The lines running from the one that contains "The width and height of the screenshot is (1374, 868)." to the end of the records below are what to reproduce, exactly and without pictures.

[Data items]
******
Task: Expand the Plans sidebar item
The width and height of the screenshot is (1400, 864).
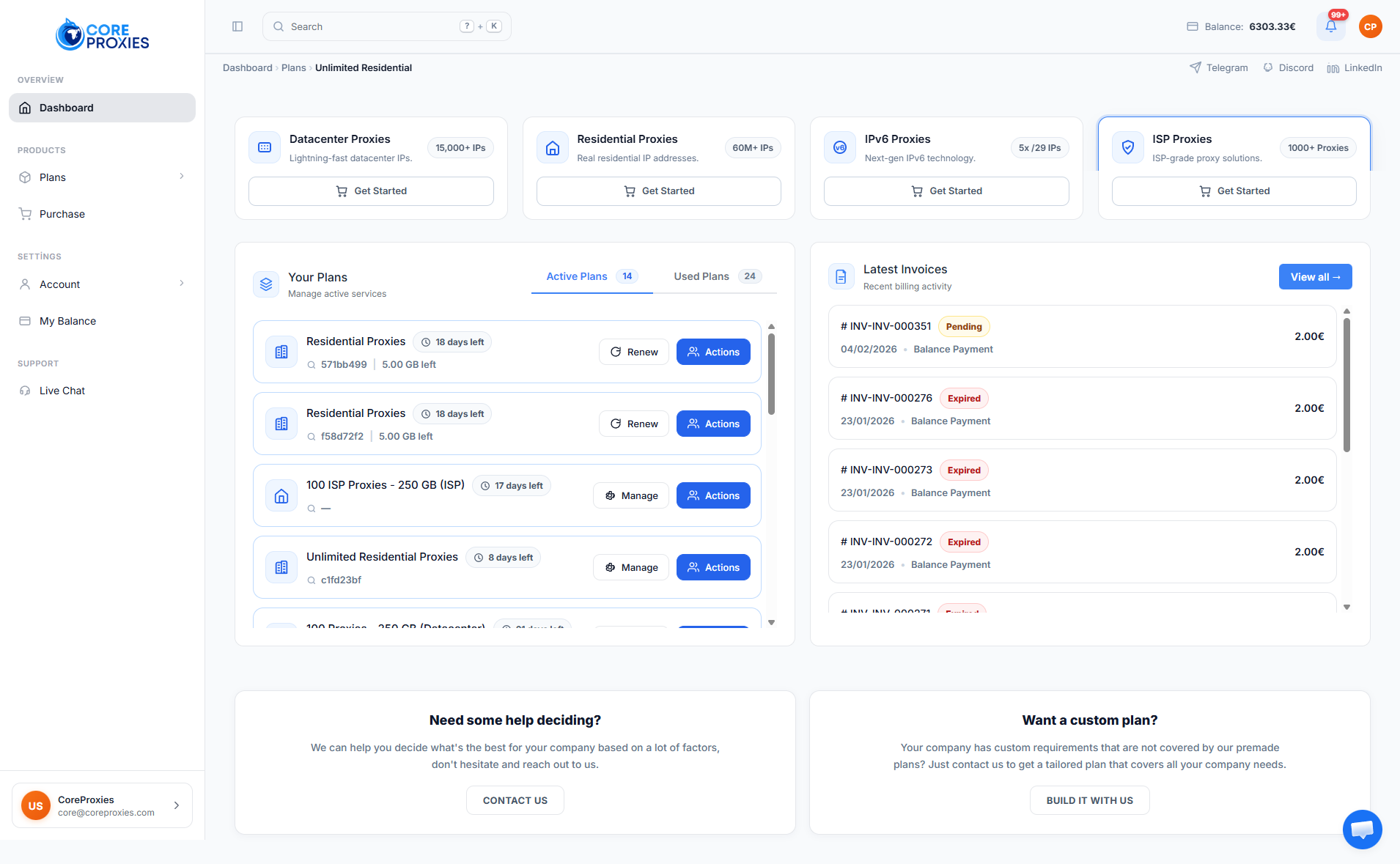Action: tap(181, 177)
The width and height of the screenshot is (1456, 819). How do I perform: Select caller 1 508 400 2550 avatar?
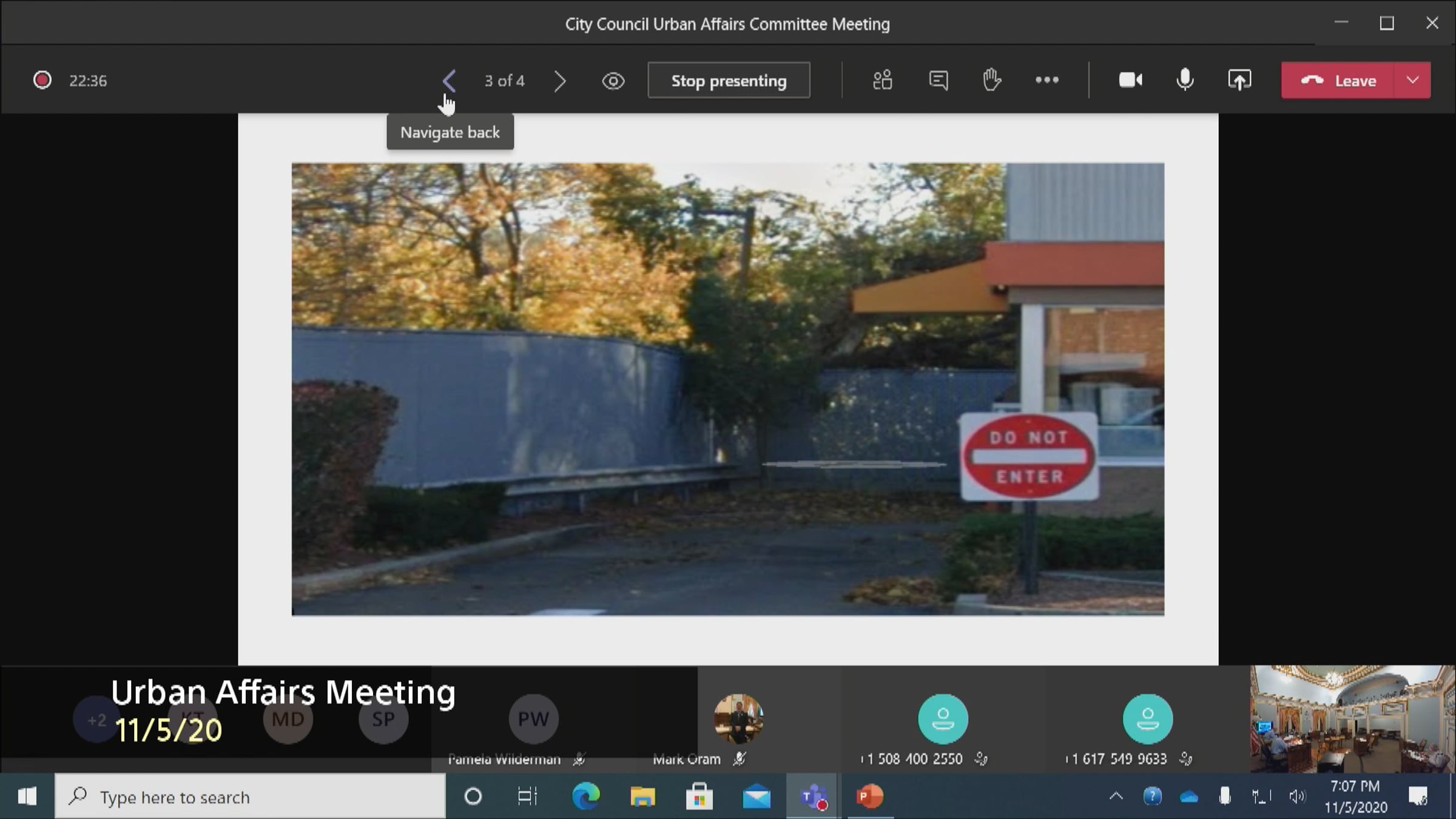pyautogui.click(x=943, y=720)
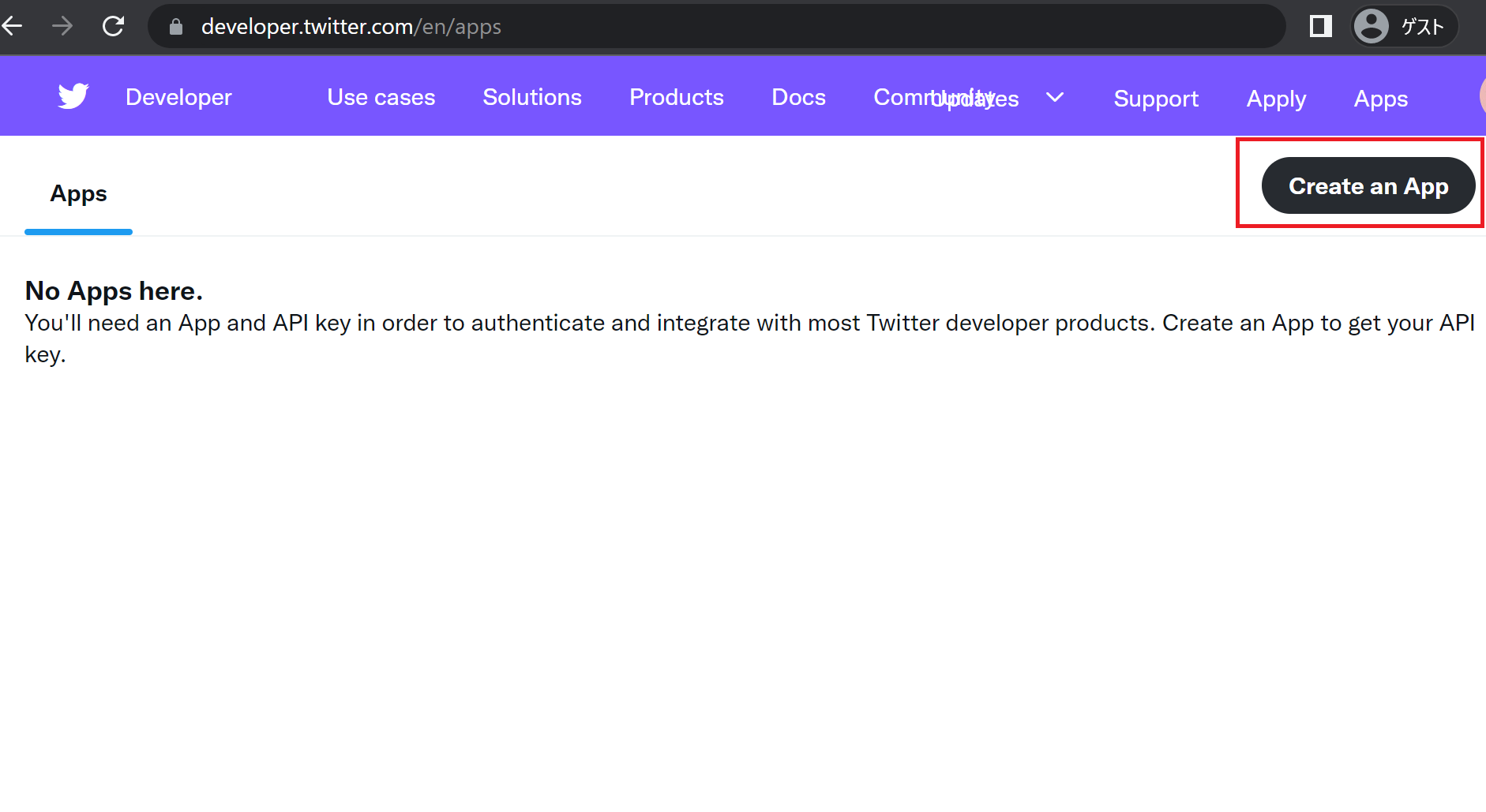The image size is (1486, 812).
Task: Click Use cases in the navigation
Action: click(x=381, y=97)
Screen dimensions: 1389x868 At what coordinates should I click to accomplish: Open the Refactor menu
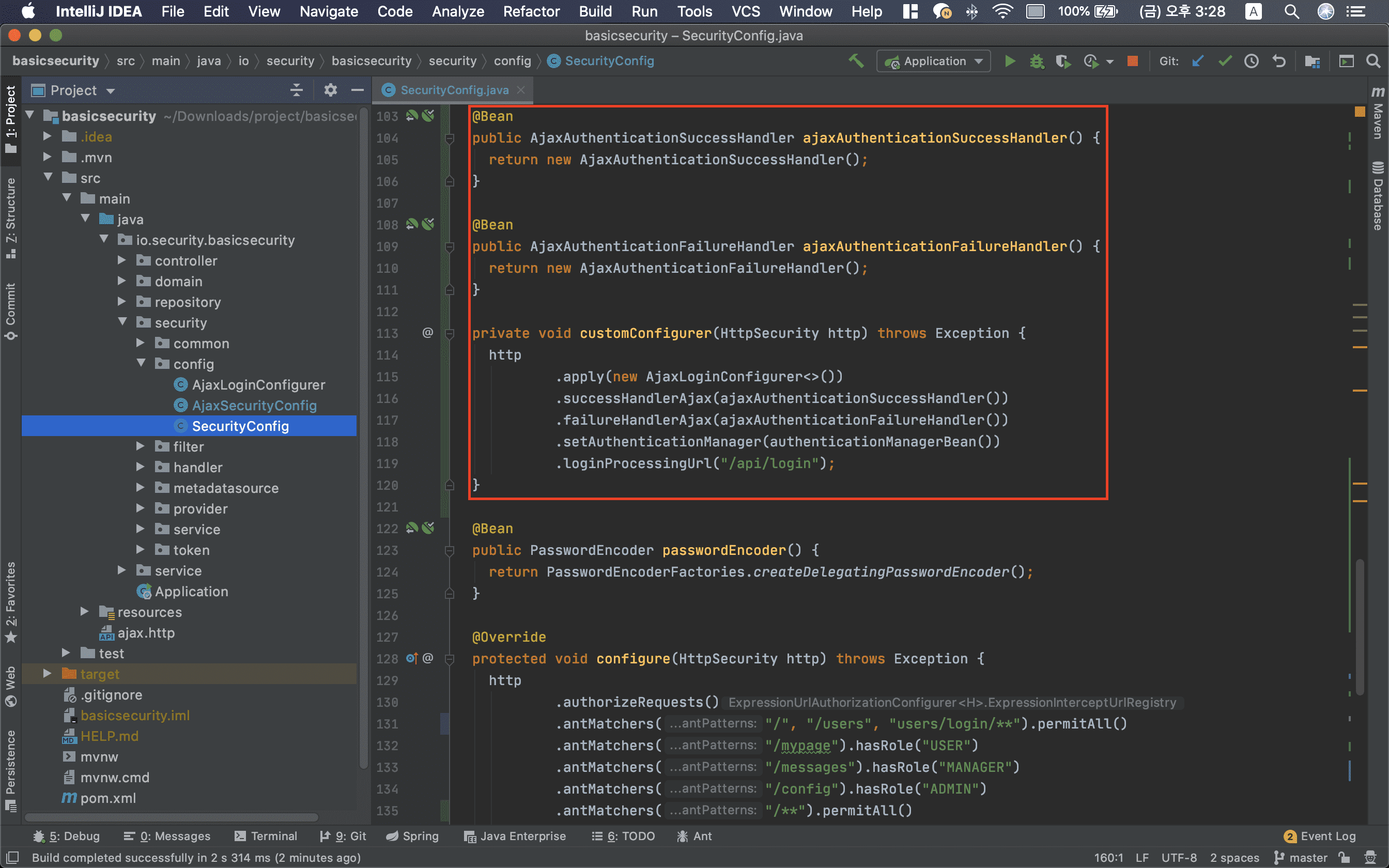pyautogui.click(x=531, y=11)
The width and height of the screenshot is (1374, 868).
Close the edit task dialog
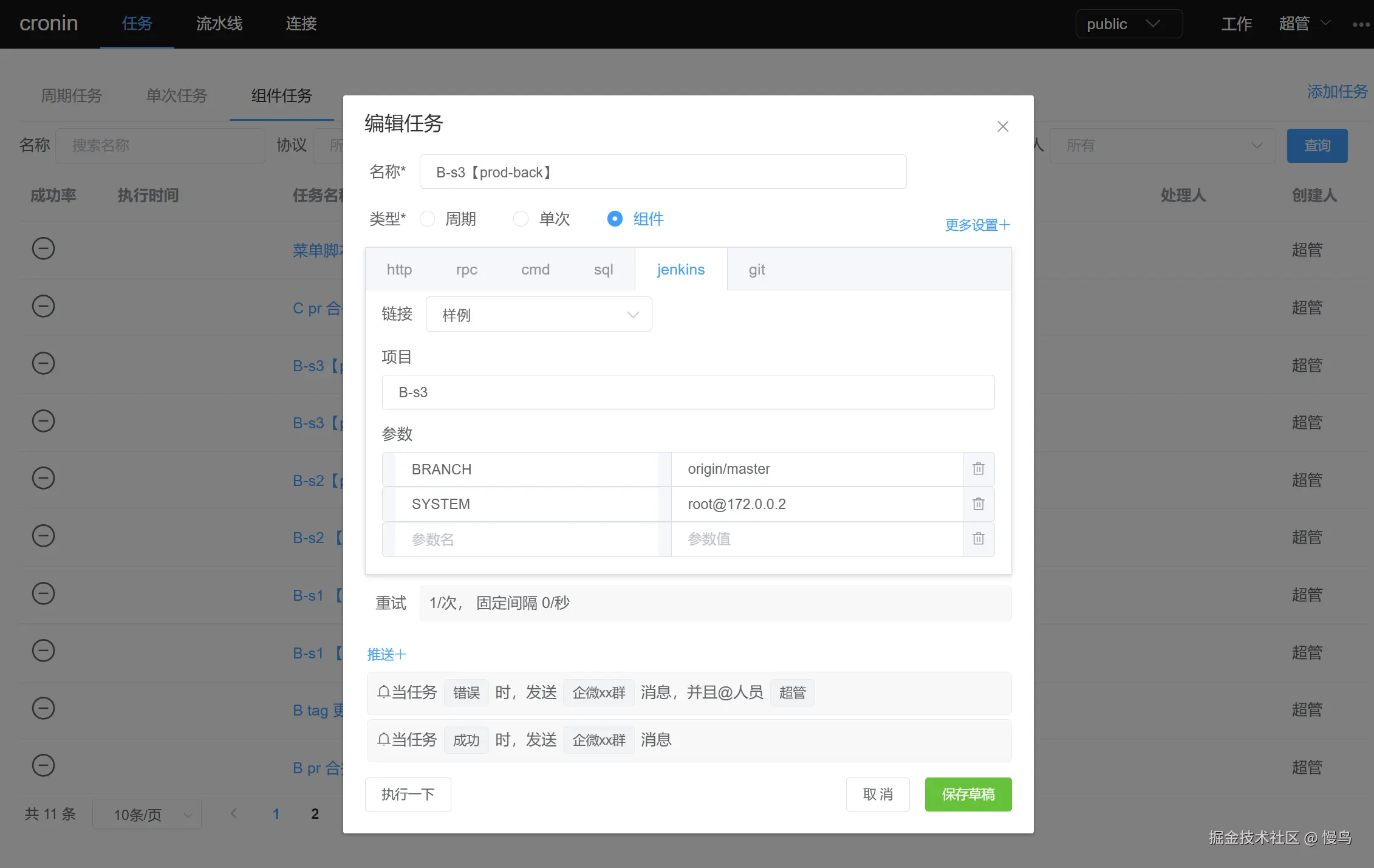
******
**Solution below:**
The width and height of the screenshot is (1374, 868).
Close the edit task dialog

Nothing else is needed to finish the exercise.